[Exercise goal] Beginning at the line that contains "Instruction: Open dropdown", repeat each line exactly through the last one of the records below, and leave out the pictures.

___

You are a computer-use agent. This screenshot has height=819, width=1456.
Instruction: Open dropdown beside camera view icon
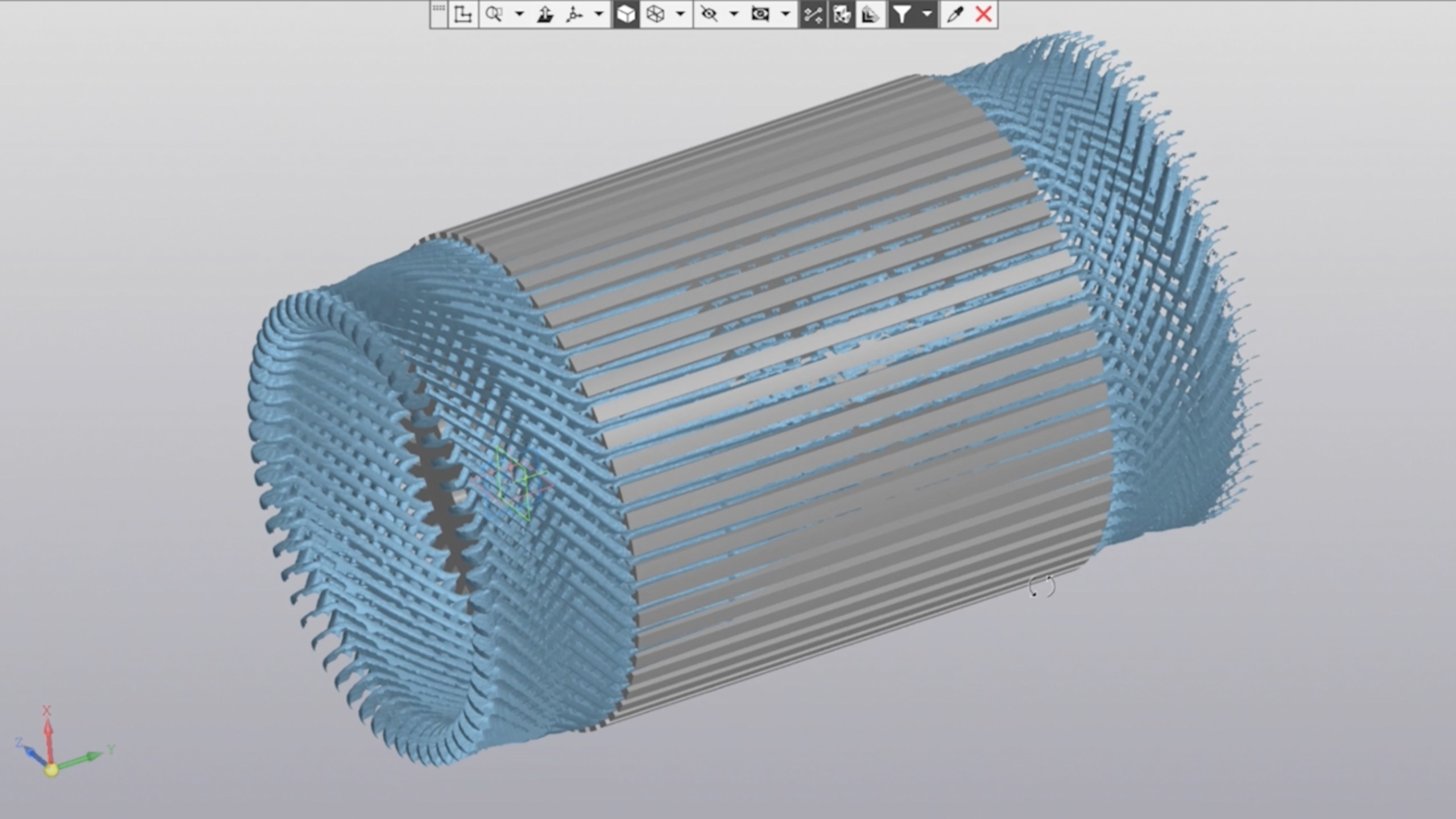point(785,14)
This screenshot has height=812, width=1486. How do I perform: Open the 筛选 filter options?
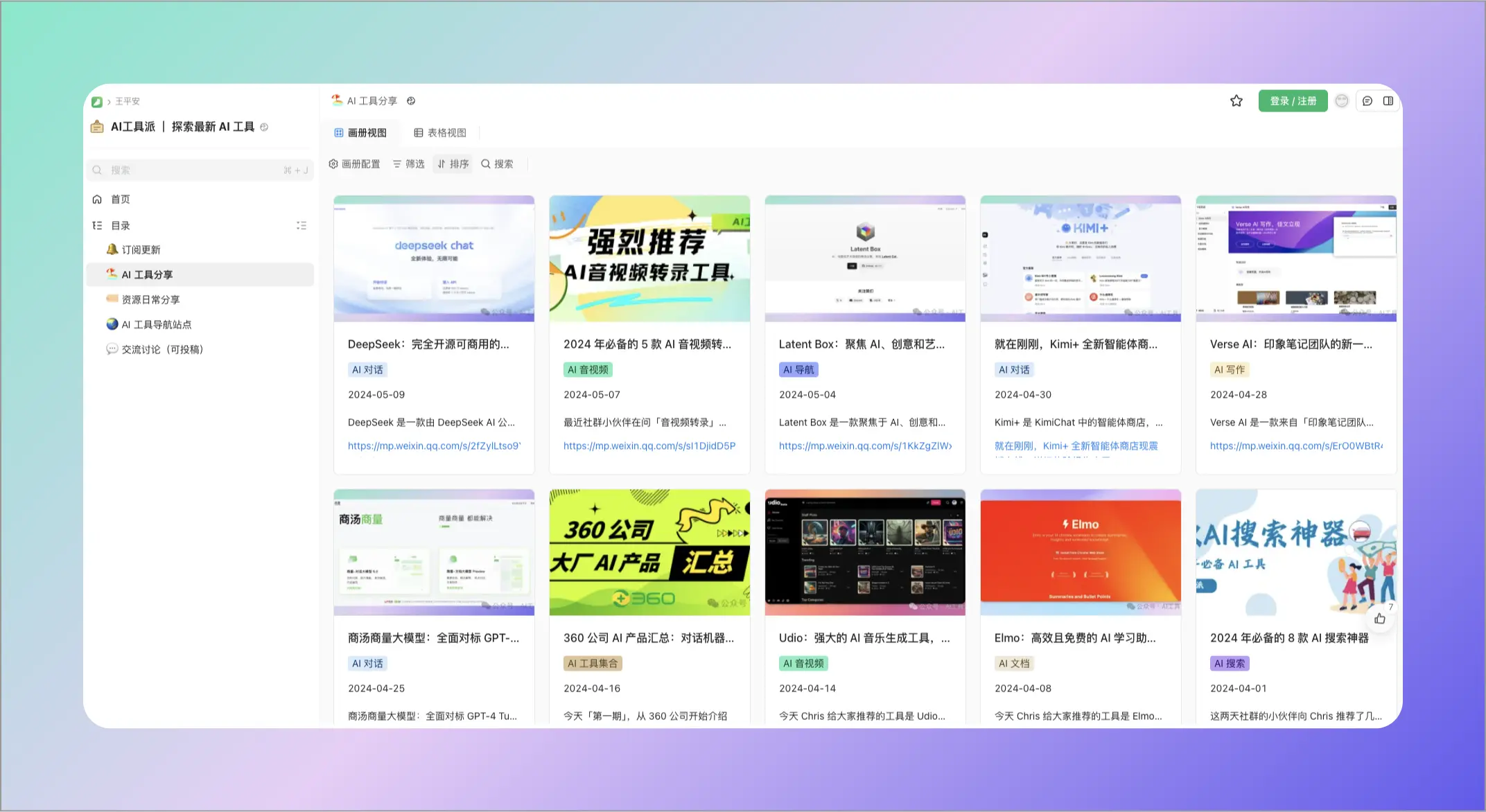coord(408,164)
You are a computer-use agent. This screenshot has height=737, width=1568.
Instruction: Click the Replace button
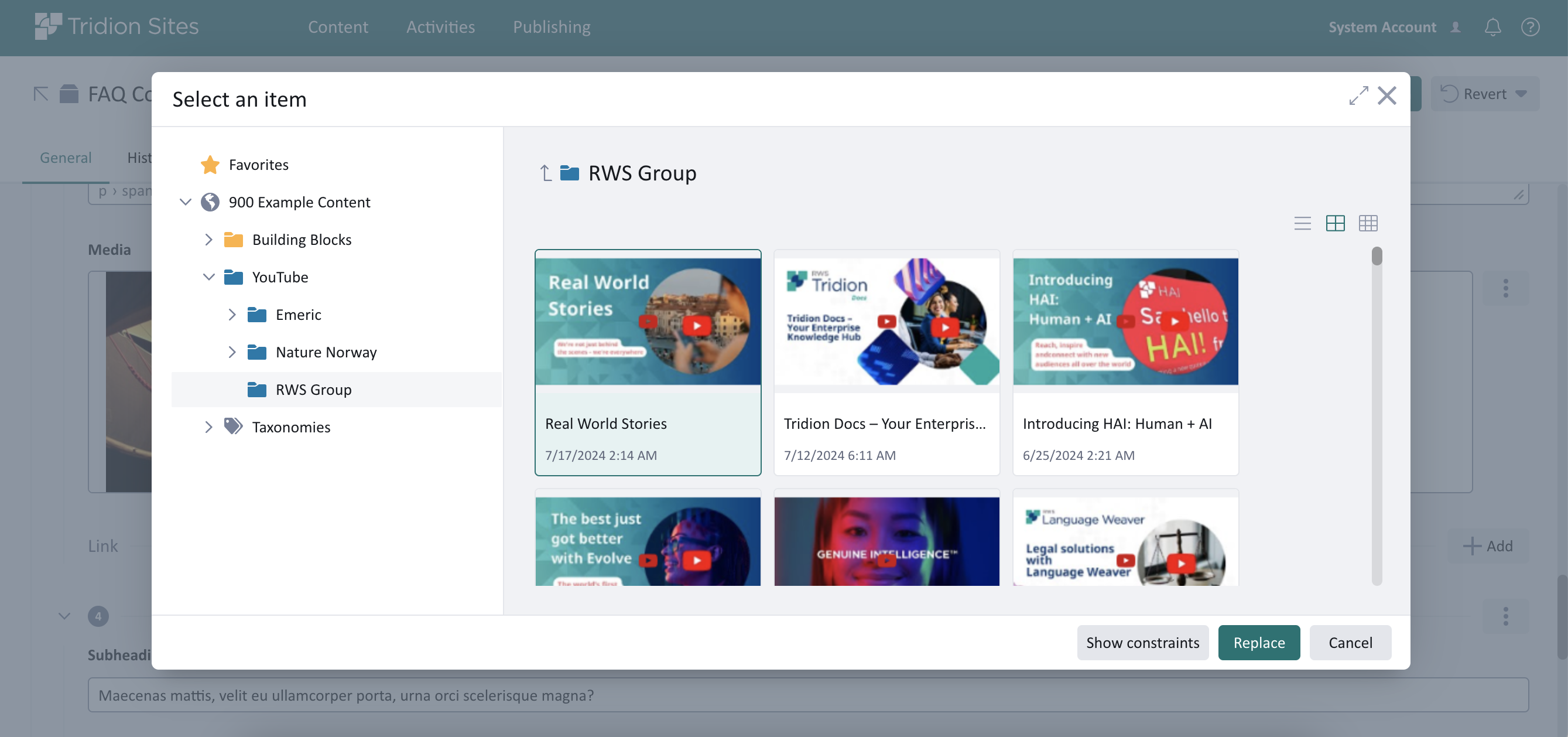pos(1259,643)
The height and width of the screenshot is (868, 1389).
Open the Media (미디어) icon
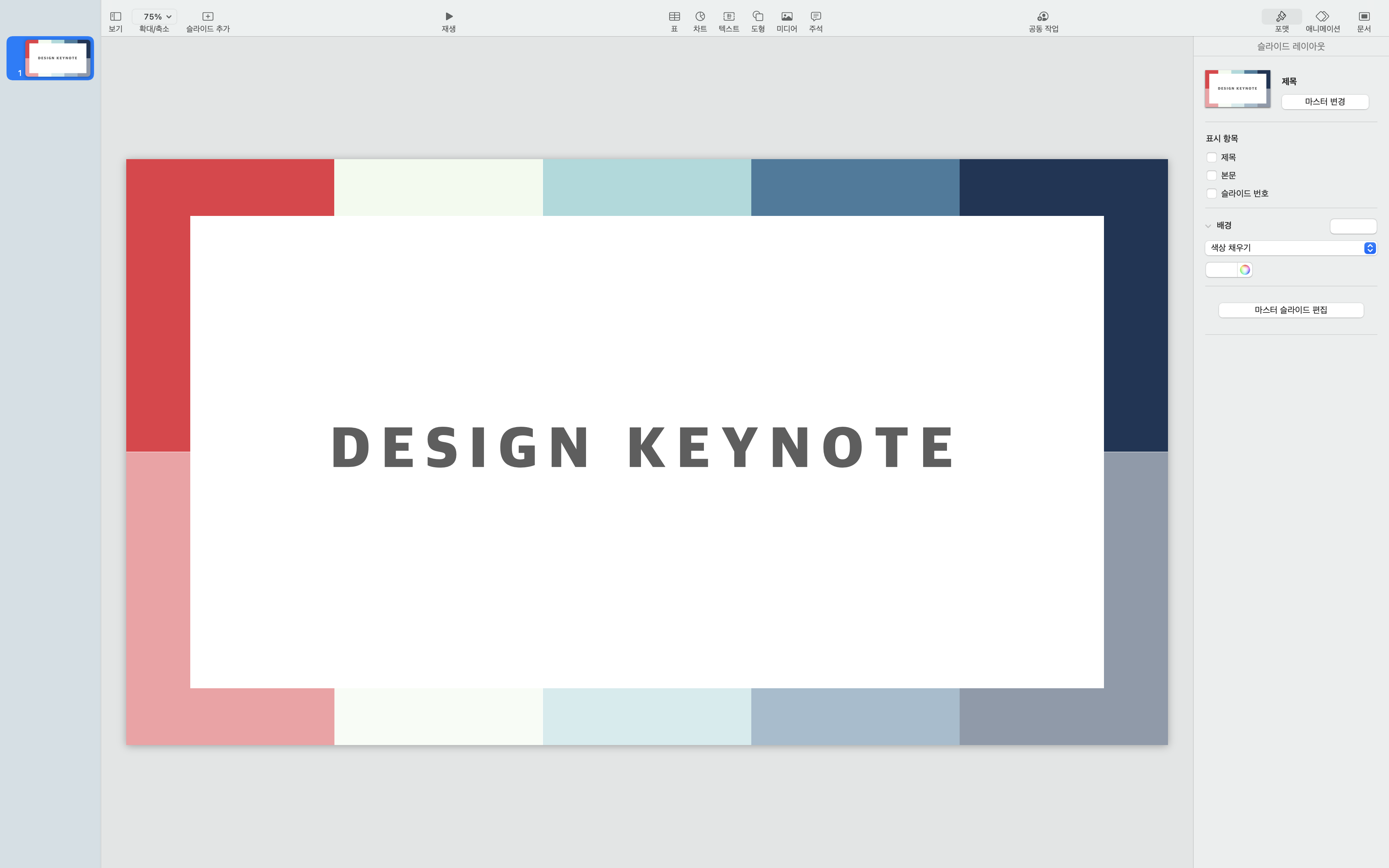click(787, 17)
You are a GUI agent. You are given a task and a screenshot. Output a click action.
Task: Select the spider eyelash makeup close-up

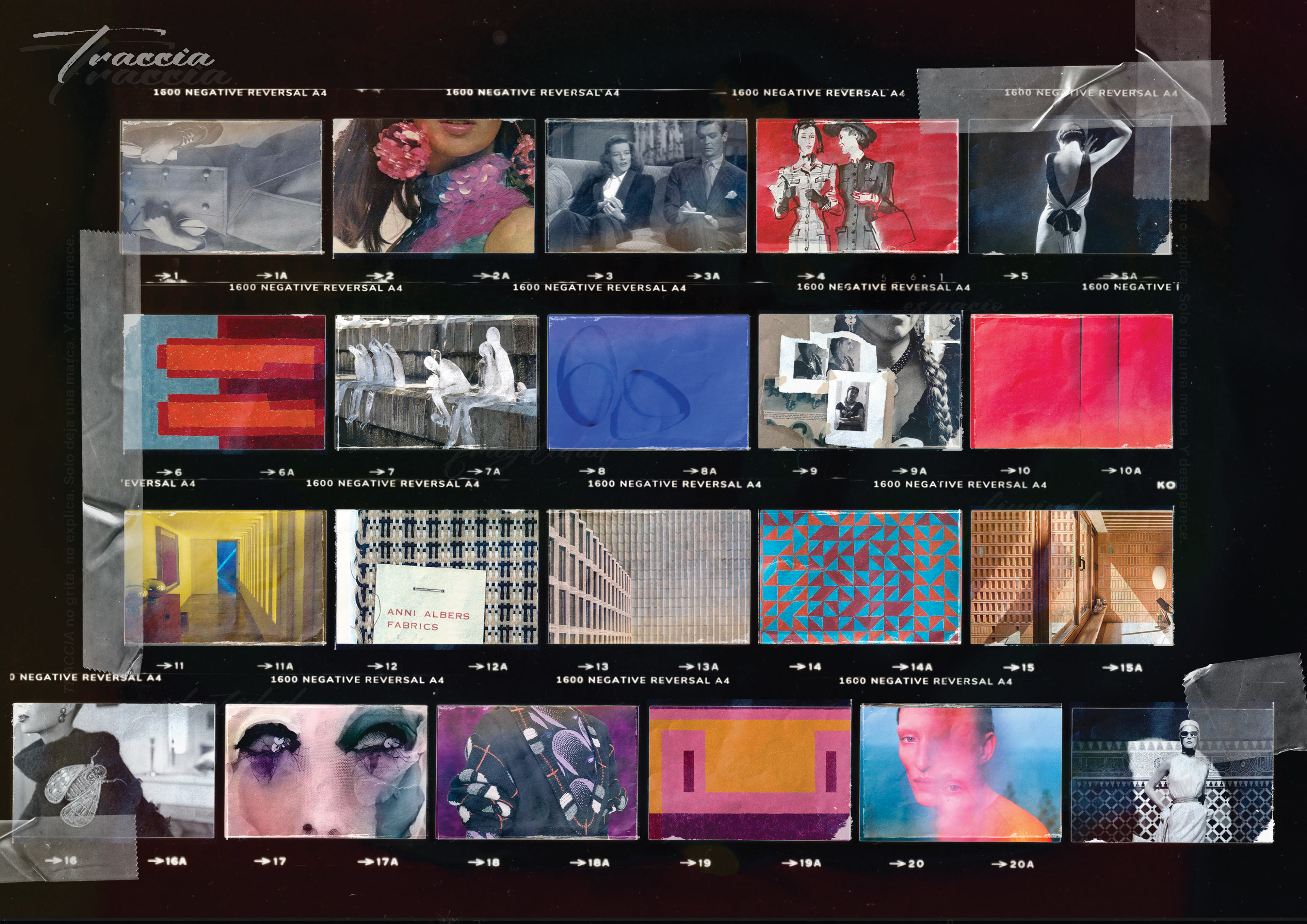[326, 772]
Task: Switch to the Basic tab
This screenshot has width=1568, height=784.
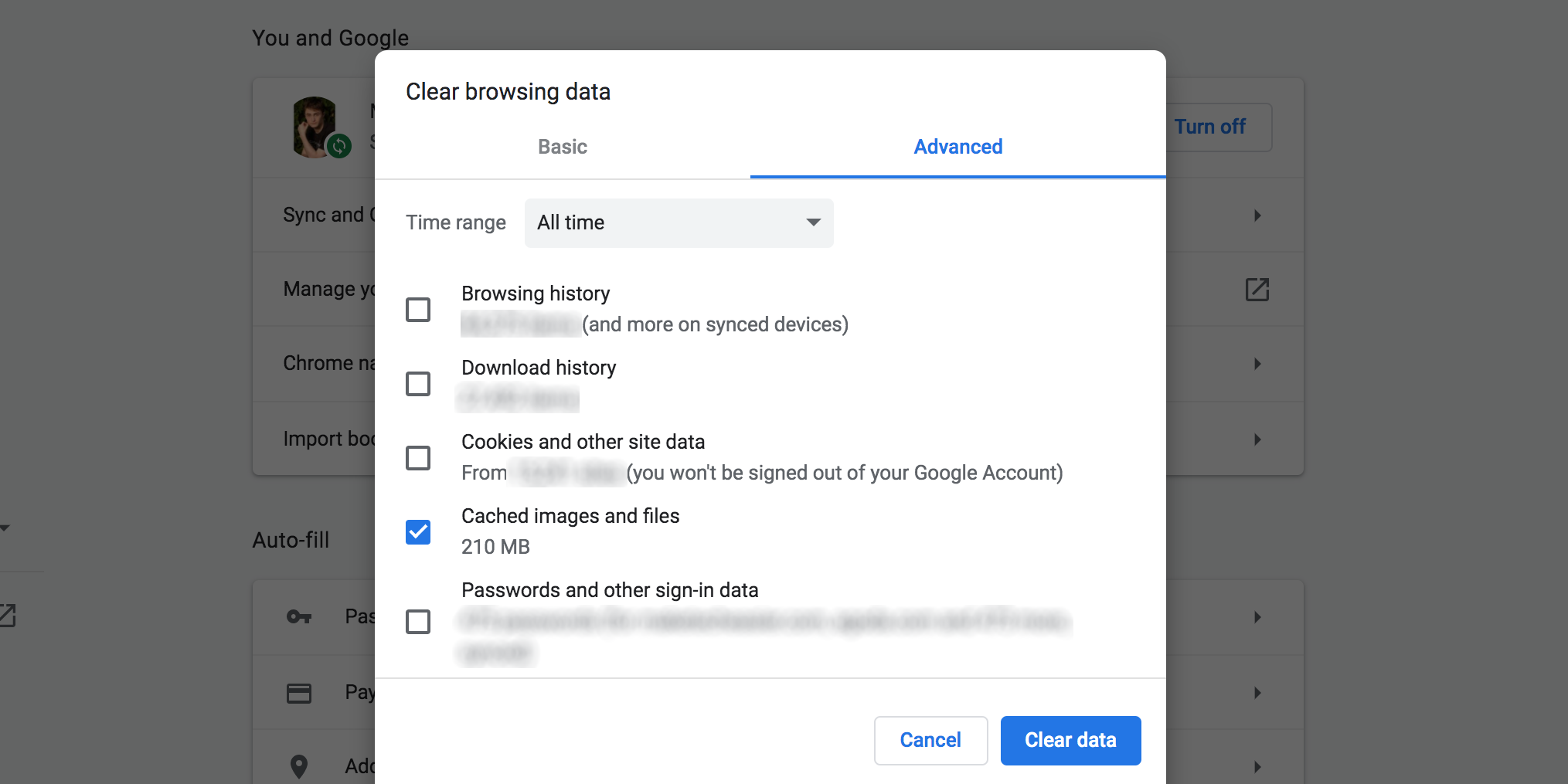Action: 562,147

___

[Solution below]
Instruction: Open dropdown beside camera view icon
point(785,14)
This screenshot has height=812, width=1486. How do I perform: Open the 筛选 filter options?
coord(408,164)
You are a computer-use agent. This screenshot has height=737, width=1568.
Instruction: Click the Replace button
pos(1259,643)
The height and width of the screenshot is (868, 1389).
Open the Media (미디어) icon
click(787, 17)
You are a GUI agent. You are given a task and a screenshot. Output a click action.
Task: Select the spider eyelash makeup close-up

[326, 772]
Task: Switch to the Basic tab
This screenshot has width=1568, height=784.
Action: 562,147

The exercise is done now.